Por la mañana, los feriantes van llegando con sus autos cargados hasta la plaza Pagano. El Piltriquitrón todavía duerme bajo una sábana de nubes, como si no quisiera soltar el abrigo de la noche. El sol se cuela despacio entre los árboles y calienta el suelo húmedo. En cada puesto comienza un pequeño ritual: colgar las prendas, ordenar los anillos sobre el paño, acomodar las pulseras en la madera. Los primeros “buenos días” se cruzan con charlas mínimas sobre el tiempo, la vida, la cosecha de frambuesas. Alguien prueba sonido y una guitarra anuncia que el día acaba de comenzar. La feria abre los ojos como quien se despereza de un sueño colectivo.

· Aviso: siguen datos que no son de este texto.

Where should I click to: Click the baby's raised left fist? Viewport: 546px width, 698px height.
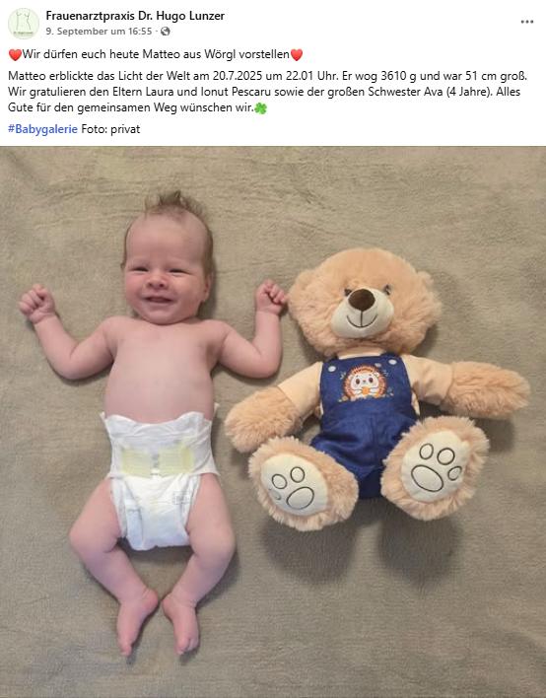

Algo tiene El Bolsón. No es un pueblo más de la Patagonia. Algunos lo llaman embrujo, otros libertad. Tal vez sea ese rumor de río lo que engancha, o la forma en que la montaña se acomoda de espaldas a la plaza. Lo cierto es que aquí, donde Andrés Calamaro alguna vez cantó “qué tentación, yo me voy al Bolsón”, la tentación sigue intacta.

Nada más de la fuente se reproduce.